Meeting Thursday in San Francisco, the five-member board expressed doubts about proposed legislation backed by AT&T Inc. and Verizon Communications Inc. The measure, SB 1161, would ensure that state agencies have “no regulatory jurisdiction or control” over telephone calls that involve sending voice signals over the Internet.

Proponents contend that the legislation is needed to reaffirm California government’s generally hands-off stance toward an open and competitive Internet.

But four PUC members expressed skepticism about the legislation’s real aim. SB 1161 would preempt them from regulating land-line phones as well, because even old copper networks use the Internet to complete calls.

Commissioner Michael Florio said the PUC has always maintained “a light touch” regulating voice-over-Internet service and has never attempted to oversee the Internet.

“Nobody is talking about regulating the Internet,” he said. “It’s just a political slogan that has no basis in reality whatsoever.”

Consumer activists have come out against the proposed law. They said it would allow carriers to skirt mandates to provide phone service to rural communities and to offer cheaper rates and subsidies for low-income and disabled customers.

The PUC routinely reviews proposed legislation that might affect its constitutional mandate to regulate electric and natural gas utilities, some telephone service, private water suppliers and a variety of transportation modes. However, the PUC has no power to change or veto any action of the state Legislature.

The PUC only discussed the measure Thursday. A formal decision to oppose, support or call for amendments to the measure is scheduled for the commission’s May 10 meeting.

The bill’s author is state Sen. Alex Padilla (D-Pacoima), the powerful chairman of the Senate Energy, Utilities and Telecommunications Committee, who has accepted nearly $70,000 in campaign contributions from the telecom industry in recent years.

Padilla said the measure would create certainty for Internet companies that need to know that California won’t try to regulate or constrain growth of their industry.

Although the bill appears to be written to deregulate phones that use the Internet to carry voice and data communications, it has the potential to eliminate basic consumer protections for people who use traditional telephone land lines, said Commissioner Catherine J.K. Sandoval, a lawyer and telecommunications expert.
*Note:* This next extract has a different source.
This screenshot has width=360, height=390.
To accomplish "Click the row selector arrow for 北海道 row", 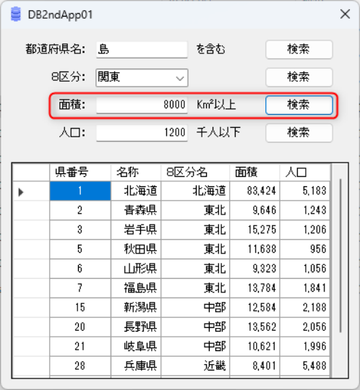I will (21, 192).
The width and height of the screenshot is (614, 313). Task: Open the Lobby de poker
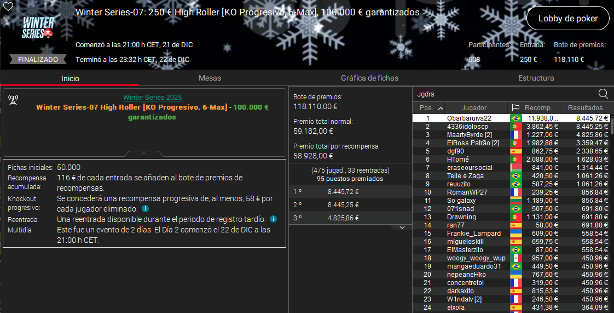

“This bill would essentially prohibit the CPUC from regulating both Voice Over Internet Protocol and Internet Protocol services,” she said. “That’s extremely problematic because many of the telephone carriers have been for almost a decade using the Internet within their networks to move plain old telephone service calls.”

Commissioners Mark J. Ferron and Timothy Alan Simon also expressed skepticism and opposition to parts of the Padilla legislation.

Only Commission President Michael R. Peevey was hesitant to criticize the bill and go against the wishes of the state’s high-tech business community.

“We should be very careful before we jump off the cliff here as commissioners and say we oppose this,” said Peevey, who was clearly uncomfortable about being a one-member minority on the issue.

“My view is that Silicon Valley is the economic engine of the state,” he said. “I don’t want to support anything that in any way would diminish” that.

Residential land-line phone service was almost completely deregulated in 2006, but the PUC retained limited authority over service quality and availability.

With the commission itself deregulating land-line and wireless phone service, the door was always left open for the agency to re-regulate the industry should that be needed in the future. The proposed law would eliminate that option and, critics said, would go further.

The bill could do away with even that limited regulation over quality and availability, they said, because Voice Over Internet Protocol technology is so pervasive that even conventional copper-wire handsets depend on the Internet to complete most calls. VOIP is at the heart of all cable phone systems as well as fiber-optic service from telecoms and long-distance networks.